++++ Extracted data

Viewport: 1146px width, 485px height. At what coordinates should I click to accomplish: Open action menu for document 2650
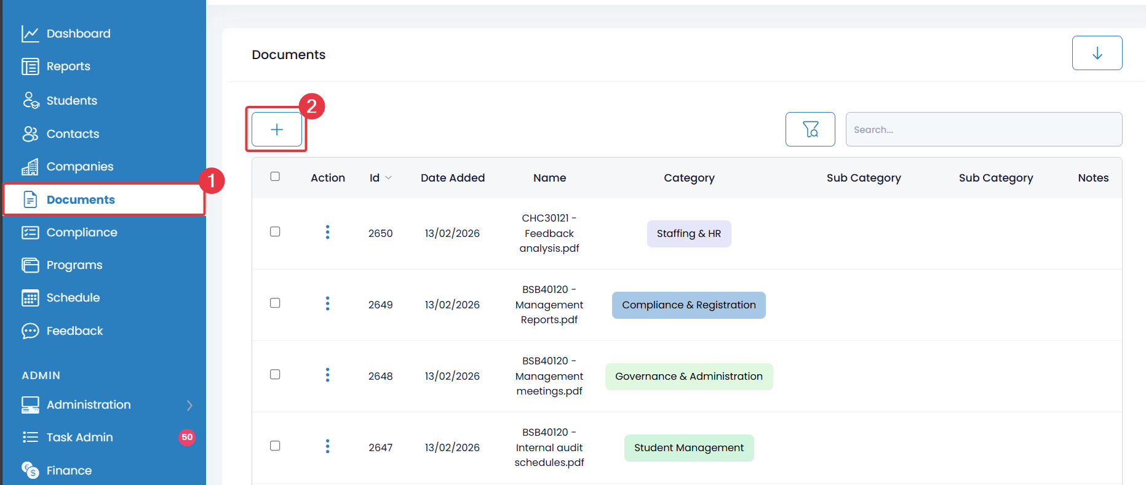point(327,232)

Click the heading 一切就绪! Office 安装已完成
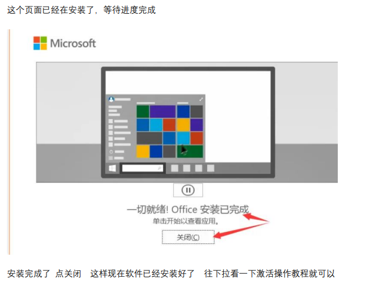[188, 210]
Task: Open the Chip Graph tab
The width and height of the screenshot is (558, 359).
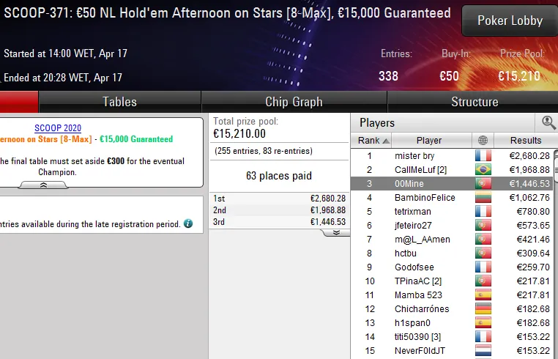Action: click(294, 102)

++++++++

Problem: Identify every line in the entries above that contains the word "width", and copy each such line in full.

Complete response:
Viewport: 1146px width, 485px height. At what coordinates should I click to accomplish: Open action menu for document 2650
The width and height of the screenshot is (558, 359).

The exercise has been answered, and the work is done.